Cuando se sintió segura, salió del escondite y se sorprendió al distinguir los movimientos furtivos de un animal, acompañados de una especie de gemidos ahogados que provenían de unos árboles situados unos metros por encima de su cabeza. A pesar de que la noche era clara, la espesura del bosque de encinas le impidió ver nada.
Con lo que decidió alejarse y no demorar más la marcha, mientras en su interior se convencía, muy a su pesar, de que algo la estaba siguiendo, ocultándose en la oscuridad.
Pero Luna no sabía que un fiel aliado de la naturaleza la vigilaba y protegía.
Tras llegar a la cima, cuando la luna pintaba la tierra del color de la plata, se estiró junto a la cruz para disfrutar del paisaje.
Lentamente, mientras jugaba a crear figuras con las estrellas que inundaban el cielo, sus ojos fueron cerrándose hasta que se rindió a un sueño profundo.
Si Luna hubiera sabido lo que solo un rato antes había sucedido, quizás no se hubiera dormido con tanta tranquilidad.
Y es que cuando su asesino —que el vicario Carbón había reclutado para poner fin a su vida, a la de su madre y la de su nuevo amigo— había abandonado su escondite para atacarla a traición, un lobo de enormes dimensiones lo había interceptado, atenazándole el gaznate hasta dejarlo sin sentido. Y acto seguido, había arrastrado el cuerpo del ejecutor hasta las puertas del convento, como señal de advertencia.
De buena mañana, cuando Luna volvió al convento, se encontró con la desagradable estampa. En medio de un gran charco de sangre, y con el cuello abierto de lado a lado, yacía el cuerpo de un hombre que había muerto desangrado durante la noche.
Un pequeño grupo de frailes lo observaban sin entender nada, mientras unos metros más allá, María y Salvador contemplaban la escena, conmovidos.
—Se ha cumplido la voluntad de Dios —dijo el fraile mientras cogía del brazo a la mujer para apartarla de aquel lugar.
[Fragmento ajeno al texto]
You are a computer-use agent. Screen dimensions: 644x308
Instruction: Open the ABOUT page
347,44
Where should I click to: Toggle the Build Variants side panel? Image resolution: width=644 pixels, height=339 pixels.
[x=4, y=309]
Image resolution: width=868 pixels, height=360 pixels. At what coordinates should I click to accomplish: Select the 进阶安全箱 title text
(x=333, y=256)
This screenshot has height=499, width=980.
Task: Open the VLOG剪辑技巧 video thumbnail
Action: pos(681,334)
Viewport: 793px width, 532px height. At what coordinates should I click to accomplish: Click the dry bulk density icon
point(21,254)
—Efectivamente, Salvador. Pero la muerte de nuestro enemigo no ha sido rápida ni indolora —aclaró María.
—Dios ha hablado con contundencia. Y de la mano de su ángel ha querido que el mensaje fuera suficientemente claro para todos.
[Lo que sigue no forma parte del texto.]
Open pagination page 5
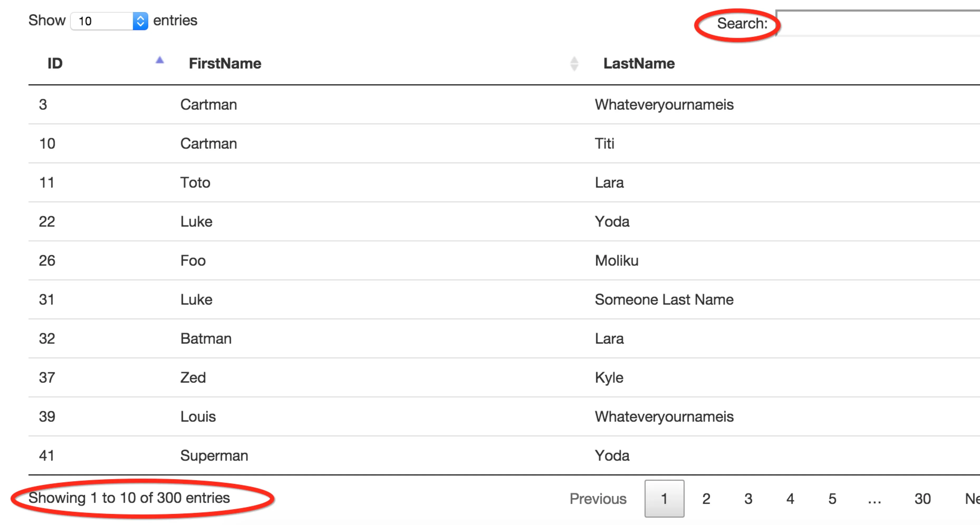This screenshot has height=525, width=980. [x=832, y=498]
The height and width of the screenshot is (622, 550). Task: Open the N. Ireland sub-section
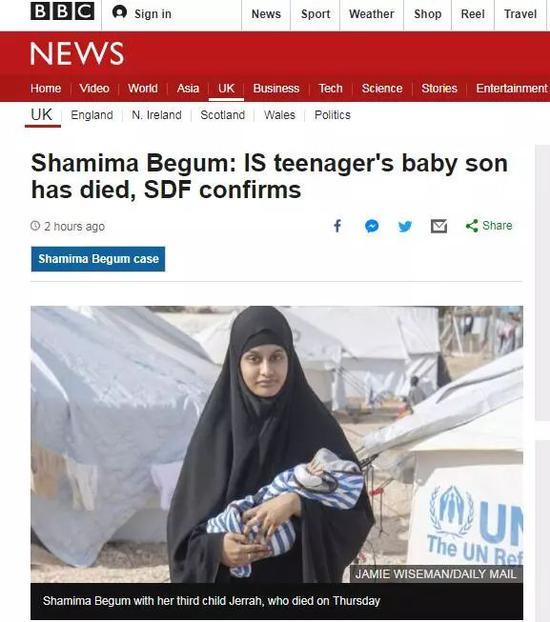[156, 115]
Mientras María se fundía en un caluroso abrazo con su hija, Salvador no pudo evitar dedicar una última mirada al cuerpo sin vida del prior de su convento, que justo en aquellos momentos era levantado por los frailes.
«Que Dios os perdone por vuestros pecados», pensó mientras recordaba el amoroso trato que siempre le había dispensado el difunto; su superior y confesor, desde el mismo momento en que Salvador se había incorporado a aquella pequeña comunidad de franciscanos, perdida entre las montañas de la Terra Alta.